Our own courts have condemned the use of immigration detention against irremovable individuals, even those with criminal records and harm risks.
Let us turn to a case from 2016, Babbage v Secretary of State for the Home Department. This concerned the immigration detention of an individual with a serious criminal record inclusive of dishonesty, drugs and violence related offences. The Probation Service initially assessed his risk of harm as ‘medium’, and later as ‘moderate’. His risks of reoffending and harm were considered to be matters of ‘paramount importance’. But they could not be ‘decisive’, as the ‘acid test is always whether there is a realistic prospect of effective return’.
The Zimbabwean applicant did not have a valid passport and was unwilling to return to Zimbabwe. Zimbabwe did not accept forced returns. So the applicant’s removal from the UK was impossible, and his detention unlawful.
Detention in these circumstances simply extends served prison sentences, punishing individuals twice for the same offence. This use of detention serves no legitimate purpose in law.

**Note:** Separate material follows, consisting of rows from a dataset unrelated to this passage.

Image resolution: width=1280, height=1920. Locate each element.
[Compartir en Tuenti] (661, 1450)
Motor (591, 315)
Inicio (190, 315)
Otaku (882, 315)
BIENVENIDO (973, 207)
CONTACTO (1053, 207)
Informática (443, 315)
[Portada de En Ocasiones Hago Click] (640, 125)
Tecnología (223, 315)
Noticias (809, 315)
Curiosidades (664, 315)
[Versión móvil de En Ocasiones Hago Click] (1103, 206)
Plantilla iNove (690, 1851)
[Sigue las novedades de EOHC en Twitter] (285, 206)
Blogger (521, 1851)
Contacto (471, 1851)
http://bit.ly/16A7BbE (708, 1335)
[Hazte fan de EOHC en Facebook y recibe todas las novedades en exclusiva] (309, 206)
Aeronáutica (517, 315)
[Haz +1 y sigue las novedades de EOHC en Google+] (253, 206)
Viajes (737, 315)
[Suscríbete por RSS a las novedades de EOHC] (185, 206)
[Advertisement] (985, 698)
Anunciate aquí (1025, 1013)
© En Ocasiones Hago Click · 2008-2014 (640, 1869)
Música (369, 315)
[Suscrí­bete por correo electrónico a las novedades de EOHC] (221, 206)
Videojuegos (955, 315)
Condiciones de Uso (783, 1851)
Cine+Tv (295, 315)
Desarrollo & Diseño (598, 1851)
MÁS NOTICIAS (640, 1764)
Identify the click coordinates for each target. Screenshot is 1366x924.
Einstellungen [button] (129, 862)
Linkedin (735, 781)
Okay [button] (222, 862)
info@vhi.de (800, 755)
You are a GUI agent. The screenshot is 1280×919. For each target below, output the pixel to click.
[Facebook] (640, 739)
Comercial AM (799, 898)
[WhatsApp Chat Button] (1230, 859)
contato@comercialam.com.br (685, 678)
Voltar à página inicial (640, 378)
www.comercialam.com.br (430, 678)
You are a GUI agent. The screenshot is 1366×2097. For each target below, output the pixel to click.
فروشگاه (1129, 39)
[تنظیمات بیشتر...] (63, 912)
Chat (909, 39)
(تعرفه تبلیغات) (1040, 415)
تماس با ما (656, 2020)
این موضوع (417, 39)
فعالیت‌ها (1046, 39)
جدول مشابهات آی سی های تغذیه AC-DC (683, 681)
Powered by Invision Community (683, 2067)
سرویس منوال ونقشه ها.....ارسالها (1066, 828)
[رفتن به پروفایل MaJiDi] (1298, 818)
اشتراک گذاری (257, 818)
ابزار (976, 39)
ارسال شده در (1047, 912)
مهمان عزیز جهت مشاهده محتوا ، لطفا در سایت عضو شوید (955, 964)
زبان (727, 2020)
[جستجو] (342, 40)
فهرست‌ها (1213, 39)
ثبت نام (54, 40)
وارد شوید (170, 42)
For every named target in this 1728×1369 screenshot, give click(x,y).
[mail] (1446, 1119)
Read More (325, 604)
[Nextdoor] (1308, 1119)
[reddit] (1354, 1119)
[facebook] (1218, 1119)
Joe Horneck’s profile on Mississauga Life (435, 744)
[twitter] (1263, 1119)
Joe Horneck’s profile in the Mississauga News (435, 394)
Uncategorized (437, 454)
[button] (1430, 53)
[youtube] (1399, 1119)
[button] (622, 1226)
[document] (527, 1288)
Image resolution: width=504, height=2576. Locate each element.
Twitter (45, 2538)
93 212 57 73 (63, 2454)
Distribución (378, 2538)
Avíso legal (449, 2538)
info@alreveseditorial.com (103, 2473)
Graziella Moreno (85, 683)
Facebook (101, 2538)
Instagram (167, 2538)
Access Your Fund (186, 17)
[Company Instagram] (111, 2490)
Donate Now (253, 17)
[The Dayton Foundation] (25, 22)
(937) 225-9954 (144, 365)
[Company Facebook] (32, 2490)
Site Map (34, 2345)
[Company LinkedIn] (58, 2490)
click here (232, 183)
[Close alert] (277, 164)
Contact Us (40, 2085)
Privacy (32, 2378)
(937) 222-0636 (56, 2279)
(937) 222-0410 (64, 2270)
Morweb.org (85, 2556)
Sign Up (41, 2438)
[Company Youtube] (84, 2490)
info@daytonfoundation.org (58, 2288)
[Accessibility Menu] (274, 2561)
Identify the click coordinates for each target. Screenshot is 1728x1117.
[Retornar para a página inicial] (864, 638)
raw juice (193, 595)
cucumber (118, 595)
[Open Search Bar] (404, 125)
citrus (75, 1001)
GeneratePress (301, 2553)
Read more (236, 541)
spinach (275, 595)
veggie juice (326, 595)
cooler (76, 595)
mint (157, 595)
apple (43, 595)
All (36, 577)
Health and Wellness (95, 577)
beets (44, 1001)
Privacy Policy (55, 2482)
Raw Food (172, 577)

How much does this cost the taxpayer? As reinforced by a briefing paper, ‘Immigration detention in the UK: an overview’, the Home Office’s Annual Report and Accounts for 2015-2016 states that in the year ending 31 March 2016, the detention regime cost £125 million. Embarrassingly for the pro-austerity government, between 2012 and 2015, a total of £13.8 million was paid out in compensation to 573 unlawful detention claimants.
Still, the detention of irremovable individuals goes on and on, without limit.